LIST OF TASKS
a – According to the article about the EE call centre worker, in which town was the call centre where Ms Oakley worked?
b – Transcribe everything in the article about the EE call centre worker from "Ms Oakley took" down to "and sensitive nature’.".

PASSAGE FOR REVIEW

=====

EE worker suffering PTSD after dad's sudden death told 'get a grip' by boss
An EE worker left with PTSD after trying to save her father’s life was told to ‘get a grip’ by her manager.
Bethan Oakley, 31, was battling mental health problems following her brave attempts to give her dad CPR after he collapsed in front of her.
The science graduate kept attending her EE call centre job despite being haunted by ‘visions of her father dying’ and ‘crying all the way to work’.
But team leader Gareth Roberts, who knew about her condition, caused her to have a panic attack after a confrontation when she returned to her desk late having been supporting another colleague.
Now an employment tribunal has ruled Ms Oakley was forced out of her job and that EE discriminated against her on the grounds of her disability.
The hearing heard how Ms Oakley, a customer advisor at the company’s call centre in Merthyr Tydfil, South Wales had been open about her mental health problems with new boss Mr Roberts.
In late September 2019, Ms Oakley was supporting another colleague suffering from anxiety in a sickness meeting with Mr Roberts which lasted two hours.
Ms Oakley took the time to comfort her colleague who had been left ‘crying and unable to form any coherent sentences’ after fielding questions of a ‘highly personal and sensitive nature’.
She returned to her desk shortly after with hot food but was told to ‘leave the floor’ by Mr Roberts and eat elsewhere.
Five minutes later, he challenged her on why she had been late back to her desk and became ‘aggressive’ towards her, telling her she was ‘not doing her job’ and to ‘get a grip’.
As she cleared her food away, he said ‘come on then you’re late… hurry up’ in a tone the tribunal found ‘clearly caused [her] to become upset’.
Later that day, following another exchange with Mr Roberts, she began ‘hyperventilating’ during a call and suffered a panic attack at her desk.
She later told a colleague ‘I literally felt like I was going to die’ – but when Mr Roberts found her distressed and recovering in a breakout room, he said ‘I want you back online in five minutes’.
Ms Oakley wrote a letter of resignation three days late but withdrew it to give EE ‘another chance’.
But she was unsatisfied with the response after raising the incident as a grievance so quit again and later sued.

=====

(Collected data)
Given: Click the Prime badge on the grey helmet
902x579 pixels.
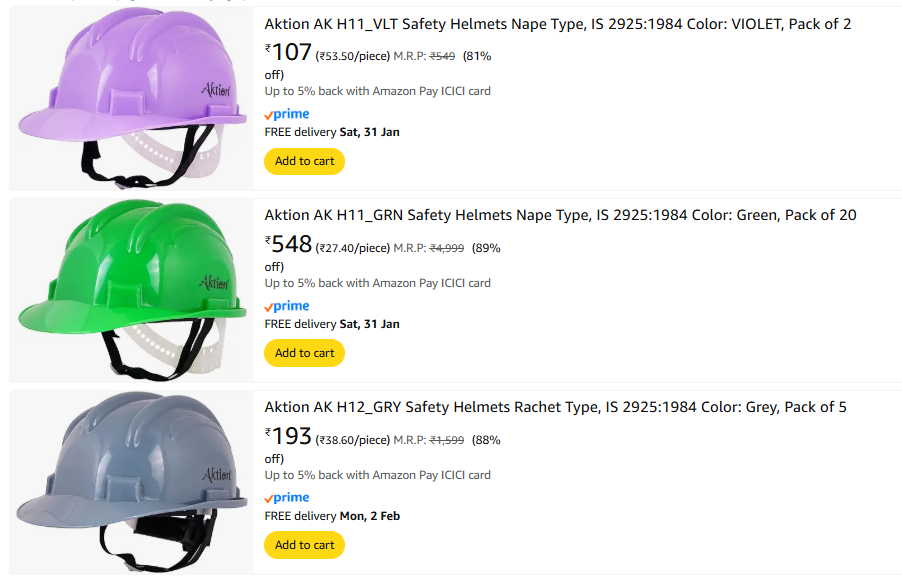Looking at the screenshot, I should (287, 498).

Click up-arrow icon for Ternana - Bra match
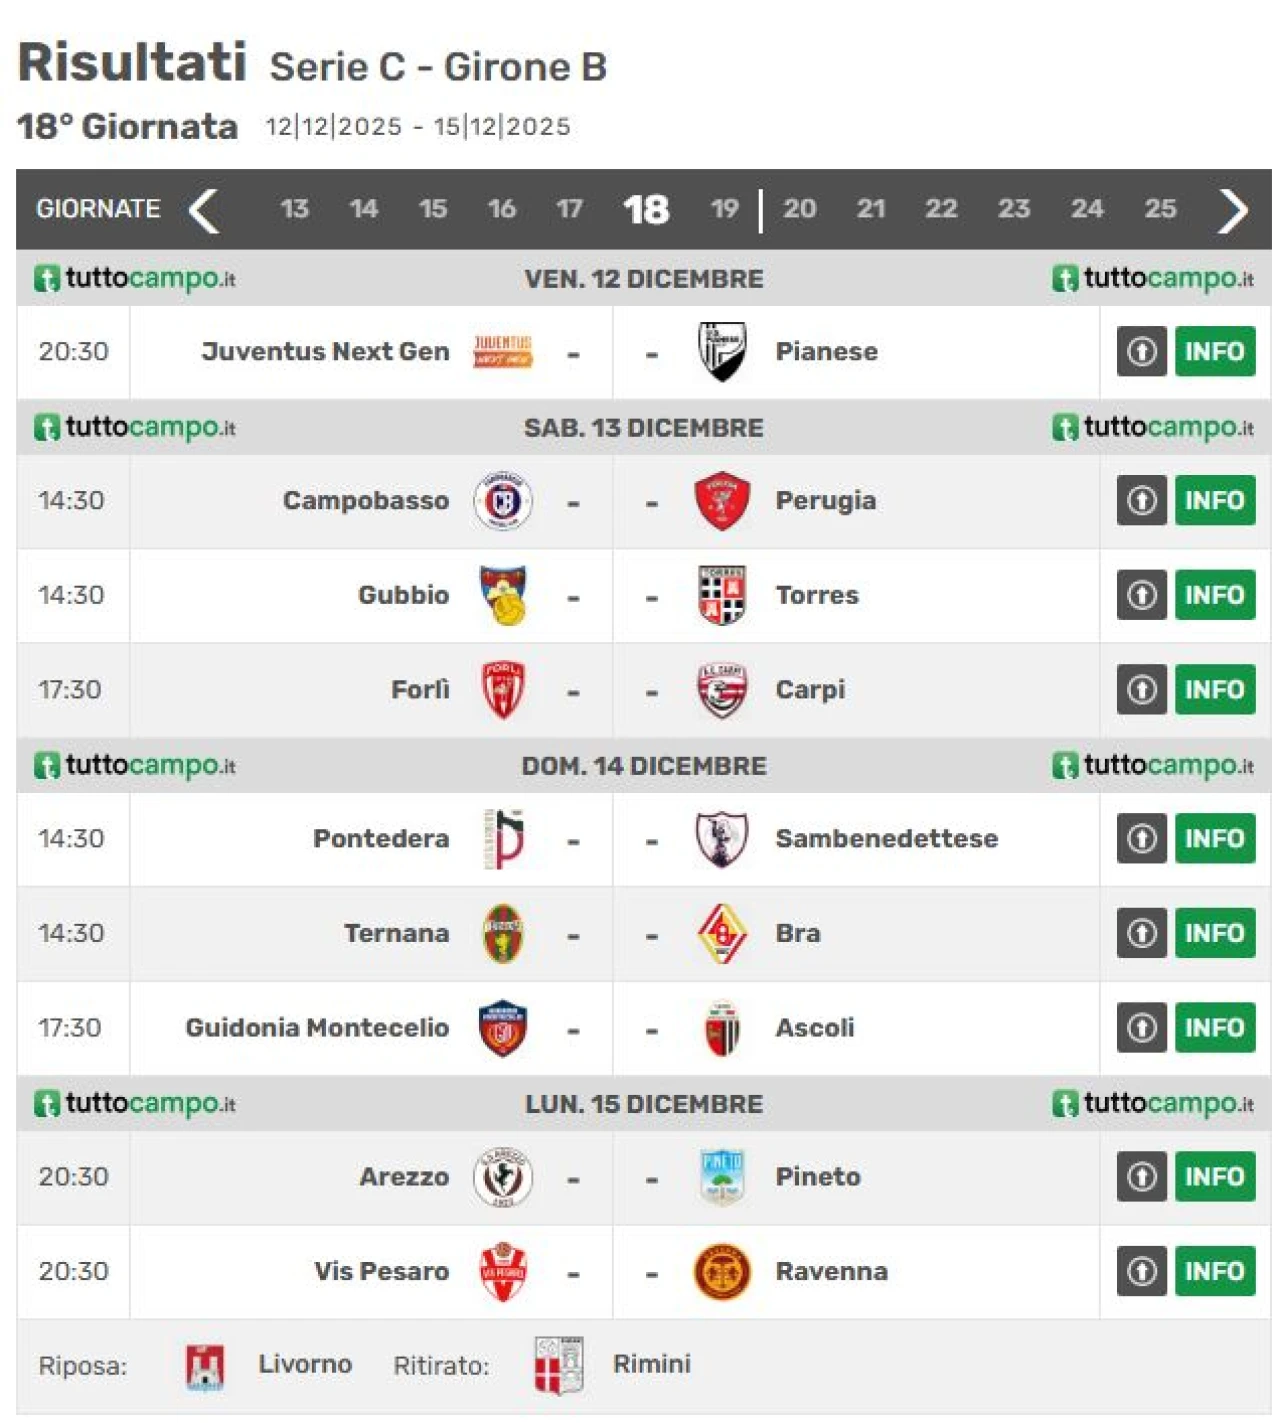(x=1141, y=933)
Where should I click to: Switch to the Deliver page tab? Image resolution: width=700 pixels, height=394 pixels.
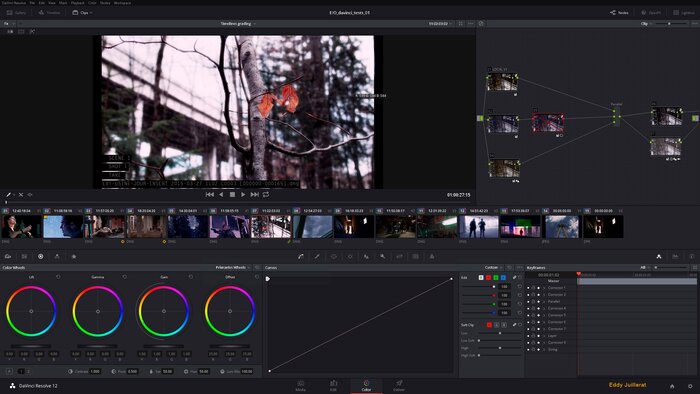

=====

RESPONSES BY ITEM NUMBER
a – Merthyr Tydfil, South Wales.

b –
Ms Oakley took the time to comfort her colleague who had been left ‘crying and unable to form any coherent sentences’ after fielding questions of a ‘highly personal and sensitive nature’.